En todos los países, por lo general, las personas parecen acomodarse naturalmente dentro de ciertos estamentos sociales relativamente fijos.
Es decir que las clases sociales son bastante marcadas.
Pese a que en todas partes la gente aspira a tener más bienes, más confort y más poder, cada uno lo hace dentro de su ámbito social propio.
Esto ocurre en casi todo el mundo.
El argentino, en cambio, no tolera la idea de que pueda existir una clase social superior a la suya.
La mera posibilidad la percibe como una especie de ofensa.
Una injusticia.
Esa particularidad argentina tiene algo de bueno y algo de malo, como todas las cosas.
Somos por ello creativos, improvisados y osados; anárquicos y exagerados, emotivos, chantas y exitistas.
Insoportables snobs, pero extraordinariamente talentosos.
Pero dicho rasgo tiene un costado sumamente pernicioso: hace que se confunda el derecho de todos a merecer un trato igualitario, que es de estricta justicia, con la ilusión de que todos somos iguales, lo cual constituye un error garrafal.
Existe gente preparada y gente que no lo está. De tal suerte, cualquiera se cree dueño de la verdad y habla de cualquier tema como si supiera más que el que se ocupa de ello o está calificado para hacerlo.
Y existe una consecuencia aún peor: la desaparición del valor “ejemplaridad”, que es fundamental para toda organización social.
Al creer que somos todos iguales, se supone que quien ha llegado al poder ha sido por obra y gracia de la suerte y no por propios merecimientos.
Por eso, el poder no se considera fuente de responsabilidades, sino simple motivo de regocijo, como quien ha sacado la lotería.

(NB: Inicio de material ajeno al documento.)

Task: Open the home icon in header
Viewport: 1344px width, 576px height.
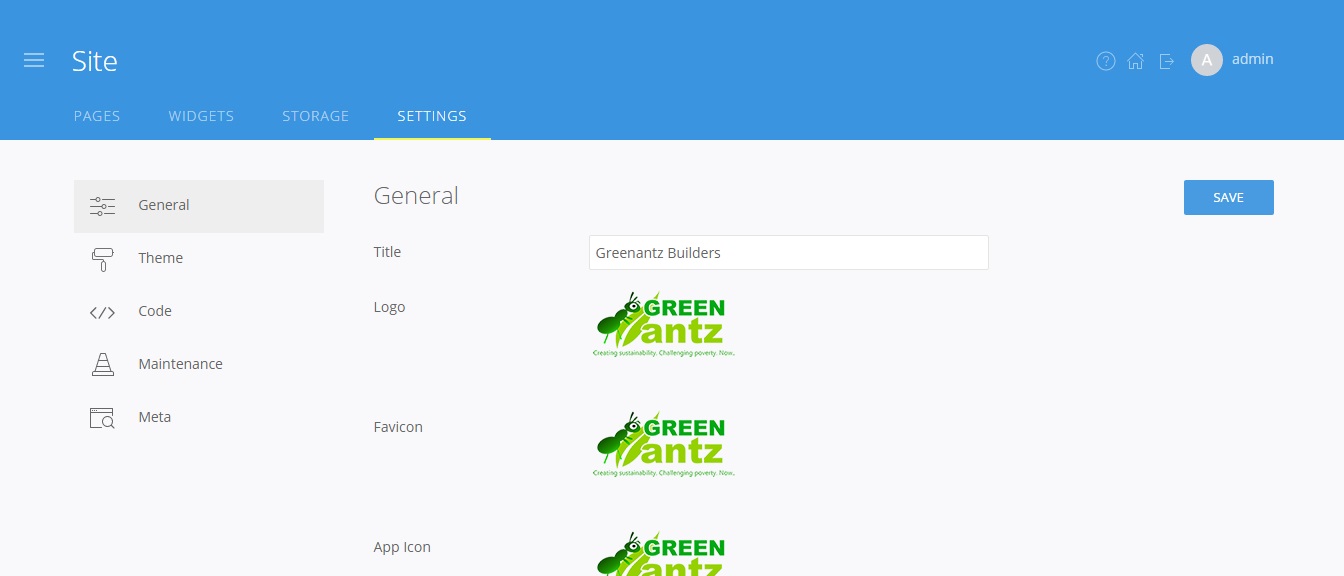Action: 1136,61
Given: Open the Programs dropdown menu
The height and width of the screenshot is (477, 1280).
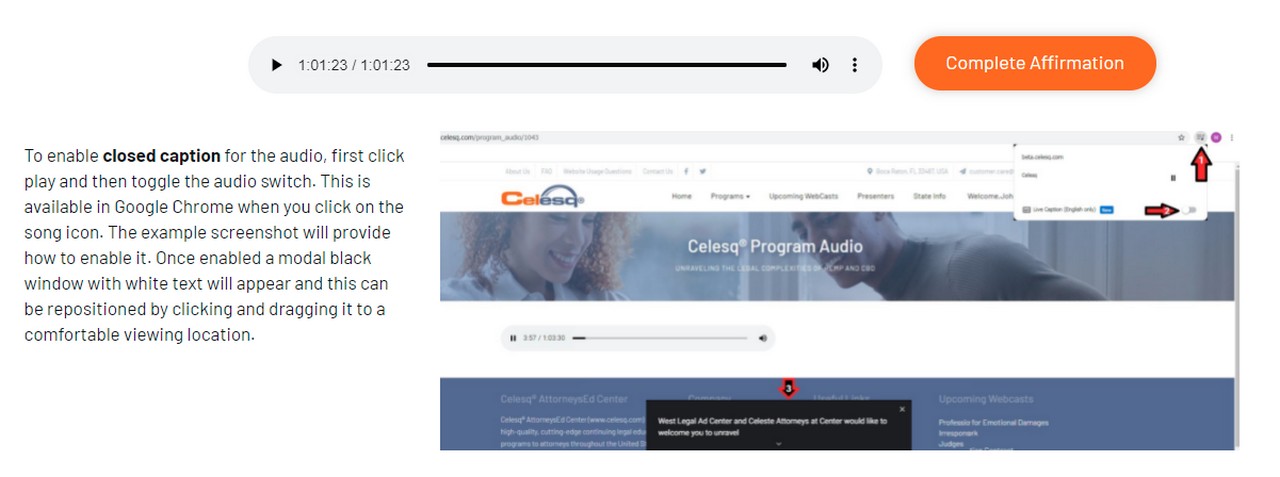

A los que mandan en Argentina les cuesta creer que los cargos públicos son cargas y obligaciones antes que beneficios.
Tal vez parezca injusta esta generalización, pero es tanta la cantidad de latrocinios que ha sufrido el pueblo argentino a lo largo de su historia por gobernantes de todos los sectores políticos, que no creemos ser exagerados.
Habría que indagar quién, qué personaje en nuestra historia se ha encargado de invertir la pirámide social para convencer a la gente de que ser ministro o legislador está al alcance de todos y no requiere esfuerzo alguno, salvo estar ligado a los que mandan, por amistad u otros intereses.